| Exercise instructions |
Given the entries below, would you transcribe exactly the lines starting at the one with "Instruction: Click the" and ending at the one with "Open Lee Minhyung's profile picture", both kept, pictures omitted, nothing extra?

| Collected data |
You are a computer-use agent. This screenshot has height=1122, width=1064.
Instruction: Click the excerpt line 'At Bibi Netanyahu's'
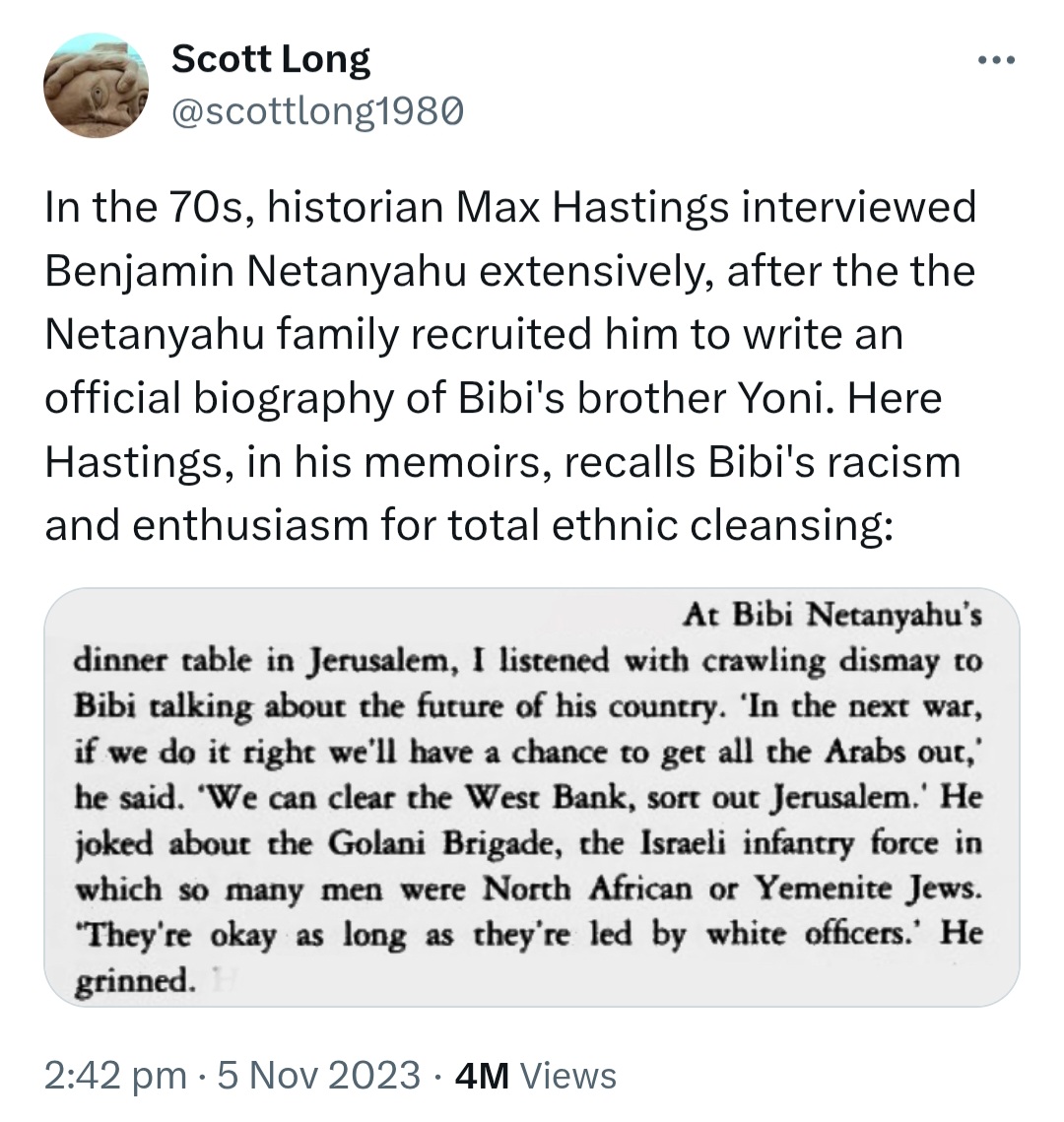pos(832,615)
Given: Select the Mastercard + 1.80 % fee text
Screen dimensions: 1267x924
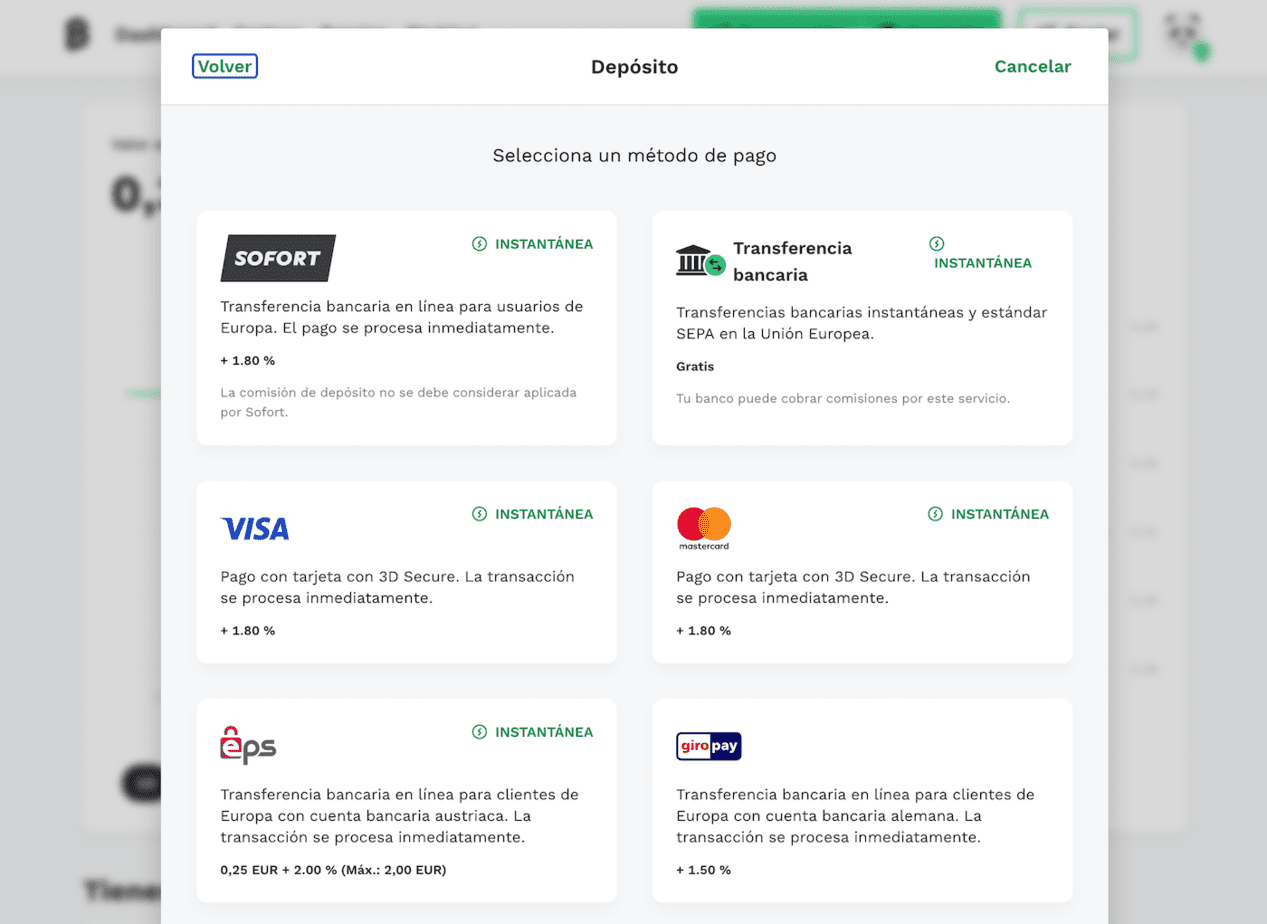Looking at the screenshot, I should 704,631.
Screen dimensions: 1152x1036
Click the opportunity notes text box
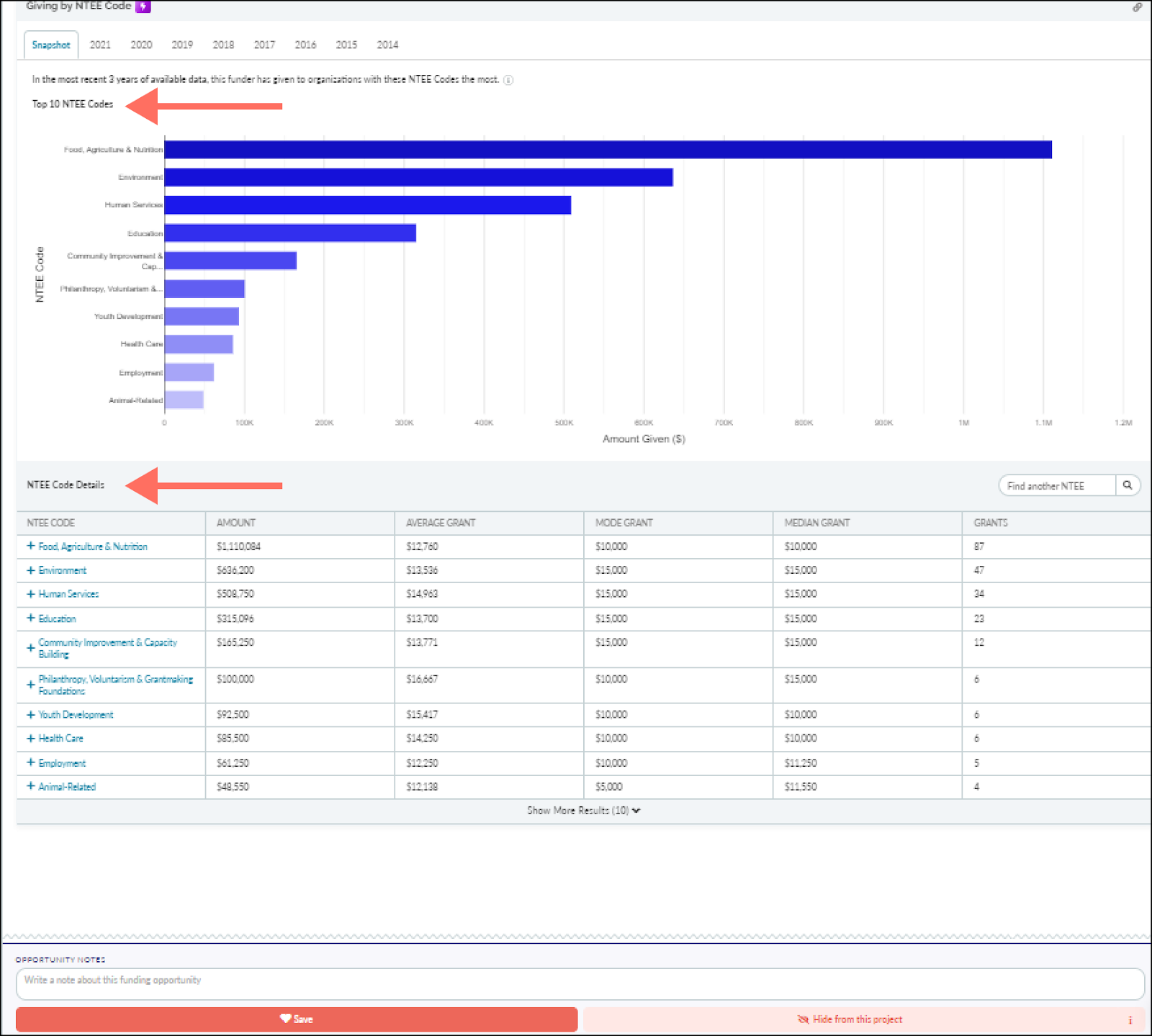point(580,983)
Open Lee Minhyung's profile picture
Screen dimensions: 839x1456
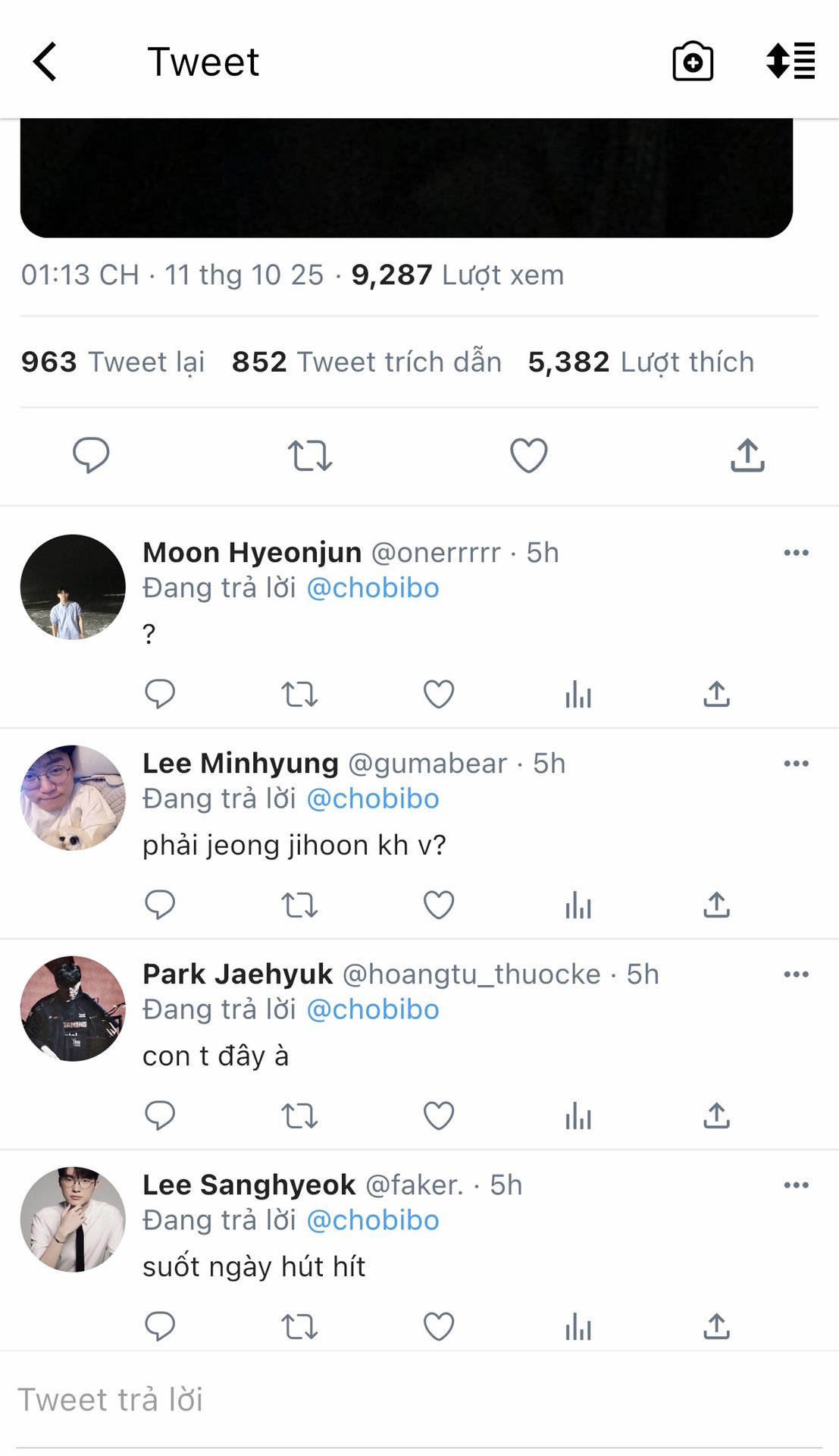73,798
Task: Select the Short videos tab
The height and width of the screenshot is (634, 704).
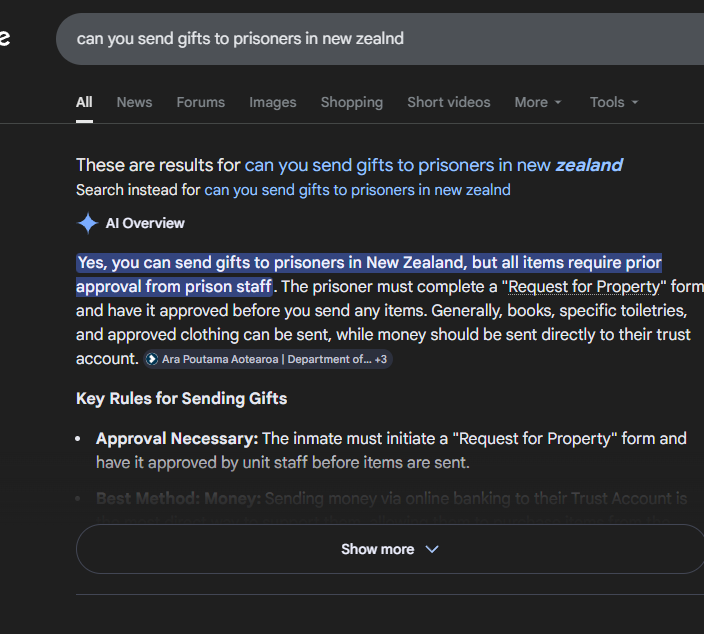Action: pos(448,102)
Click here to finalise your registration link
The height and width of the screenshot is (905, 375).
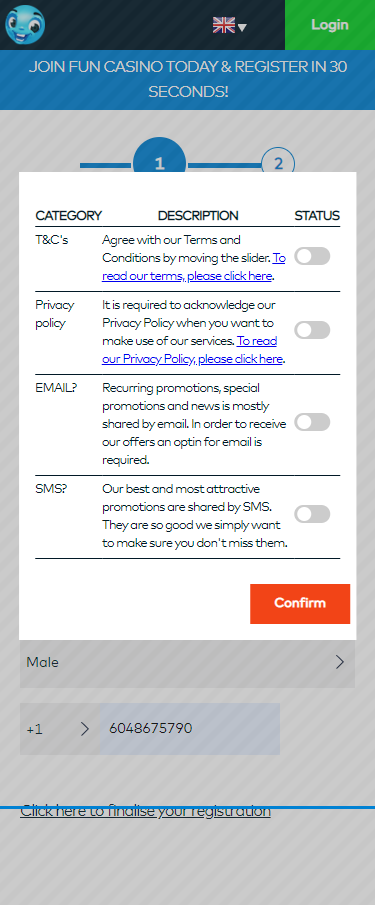point(145,811)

| Solution to the exercise |
Instruction: Click the excerpt line 'At Bibi Netanyahu's'
pos(832,615)
Given: Select the Mastercard + 1.80 % fee text
Screen dimensions: 1267x924
Looking at the screenshot, I should 704,631.
Screen dimensions: 1152x1036
Click the opportunity notes text box
point(580,983)
Open Lee Minhyung's profile picture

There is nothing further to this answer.